I asked Mattson whether he had met those who thought Lewis "out of touch" with modern man and his problems. I recalled that C. S. Lewis had referred to himself as an example of "Old Western Man" -- a "dinosaur" who held fast to the Western European cultural and moral tradition in an age that had rejected it. I recalled passages from his works where he argued against women's ordination and against the general eradication of the distinction between the sexes that has been the hallmark of feminism. I recalled one passage from Lewis' fantasy/science-fiction work, That Hideous Strength, where a newly-reawakened Merlin said of the main character, Jane Studdock, and her husband: "Of their own will they are barren: I did not know till now that the usages of Sulva were so common among you. It would be great charity. if you have order that her head should be cut from her shoulders; for it is a weariness to look at her." Though not an advocate of murder, Lewis believed it wrong to interfere artificially with the conception of children.

Mattson said he had not encountered anyone who thought Lewis "out of touch." "When I lecture university audiences, which are typically very mixed," he said, "people feel that he is enormously in touch, that his Abolition of Man [for instance] is profoundly prophetic -- that he was more in touch with modernity than anyone could possibly imagine in the 40s and 50s. Every now and then I will run into a person who will say Lewis was a male chauvinist, and they say it with some considerable conviction. I say, 'that' s not a surprise to hear you say that, I've heard that before. But I find that almost bizarre.
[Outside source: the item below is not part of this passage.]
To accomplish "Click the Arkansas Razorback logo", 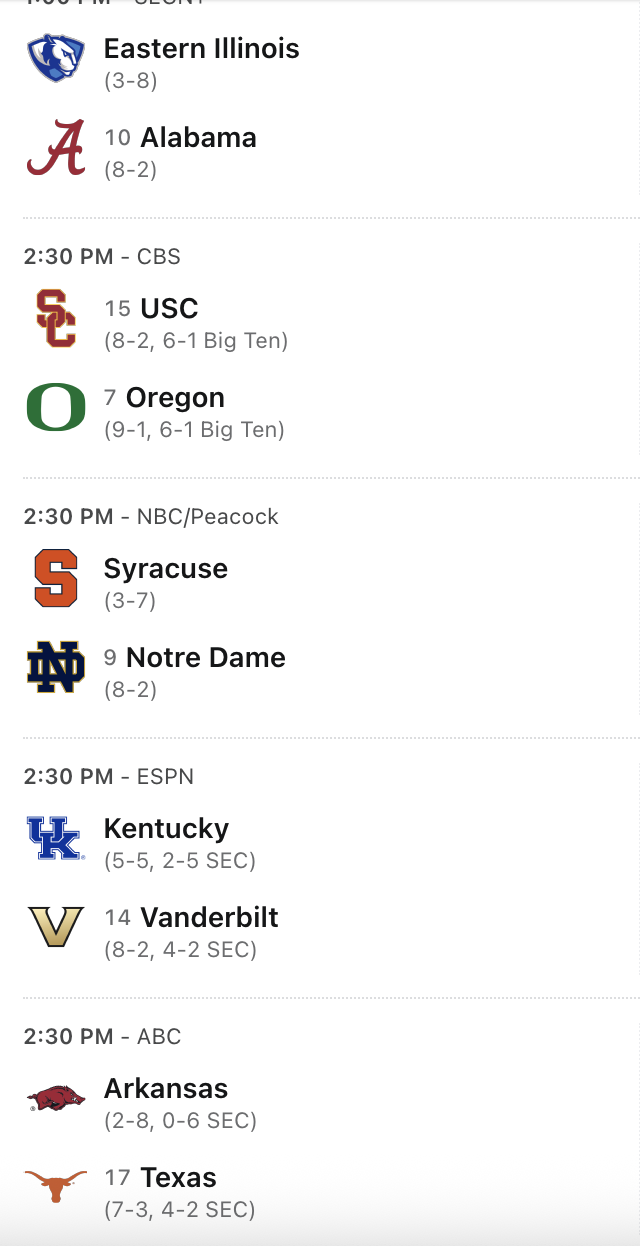I will click(56, 1098).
How could someone write the Chronicles of Narnia and have Lucy as almost the one constant source of discernment, wisdom and sensitivity; and have two girls and two boys -- not just two boys -- out there becoming kings and queens; how could he write Till We Have Faces, and have a strong female queen, like Oruel, who really takes on God, for Pete's sake? She's not a fool, and he's not using her to make her some kind of a ploy; he's using her right out of her guts?'"

In the end, said Mattson, Lewis was, and is, profoundly relevant, if for no other reason than that he could, and can still, engage people of very different viewpoints. "He was a pilgrim; he was on journey, and he was appreciative of your company on that journey," said Mattson. "He believed there was a lot he needed to learn, and therefore, he could listen as well as speak. When he does speak, he's not talking down, he's not preaching, he's not lecturing. His approach affords people the space and freedom to reflect on what he is saying without feeling they're being pushed with such fervor. It reminds one of Our Lord's approach with parables."